→ GIVEN RECORDS:
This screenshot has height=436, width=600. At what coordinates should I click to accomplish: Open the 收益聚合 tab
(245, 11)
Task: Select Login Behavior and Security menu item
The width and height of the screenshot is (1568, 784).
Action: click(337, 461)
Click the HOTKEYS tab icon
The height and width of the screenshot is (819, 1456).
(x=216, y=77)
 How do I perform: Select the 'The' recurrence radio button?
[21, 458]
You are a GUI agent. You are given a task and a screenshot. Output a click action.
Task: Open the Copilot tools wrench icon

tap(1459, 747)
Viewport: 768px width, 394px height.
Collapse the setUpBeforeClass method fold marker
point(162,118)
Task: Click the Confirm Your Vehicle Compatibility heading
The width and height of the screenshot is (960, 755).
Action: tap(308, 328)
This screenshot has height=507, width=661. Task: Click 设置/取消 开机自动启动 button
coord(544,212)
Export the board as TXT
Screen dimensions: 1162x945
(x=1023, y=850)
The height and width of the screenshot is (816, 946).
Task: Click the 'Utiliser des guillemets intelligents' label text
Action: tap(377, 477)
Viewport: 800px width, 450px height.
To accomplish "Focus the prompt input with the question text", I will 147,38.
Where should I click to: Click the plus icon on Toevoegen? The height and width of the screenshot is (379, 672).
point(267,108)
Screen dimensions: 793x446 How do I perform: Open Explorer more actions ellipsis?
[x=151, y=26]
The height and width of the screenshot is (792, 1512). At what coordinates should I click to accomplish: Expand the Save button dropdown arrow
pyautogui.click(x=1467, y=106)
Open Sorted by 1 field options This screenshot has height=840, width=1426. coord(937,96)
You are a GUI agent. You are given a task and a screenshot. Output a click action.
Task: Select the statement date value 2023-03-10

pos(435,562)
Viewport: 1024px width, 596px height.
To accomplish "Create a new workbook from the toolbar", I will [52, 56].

→ WHAT IS BEING ASKED: The lines from the one with "The height and width of the screenshot is (792, 1512)." through the final line of the data are to be reproduced exactly, both included, with no other lines.

→ WRITTEN SOLUTION:
The height and width of the screenshot is (792, 1512). At what coordinates should I click to accomplish: Expand the Save button dropdown arrow
pyautogui.click(x=1467, y=106)
Open Sorted by 1 field options This screenshot has height=840, width=1426. coord(937,96)
You are a GUI agent. You are given a task and a screenshot. Output a click action.
Task: Select the statement date value 2023-03-10

pos(435,562)
Viewport: 1024px width, 596px height.
To accomplish "Create a new workbook from the toolbar", I will [52, 56].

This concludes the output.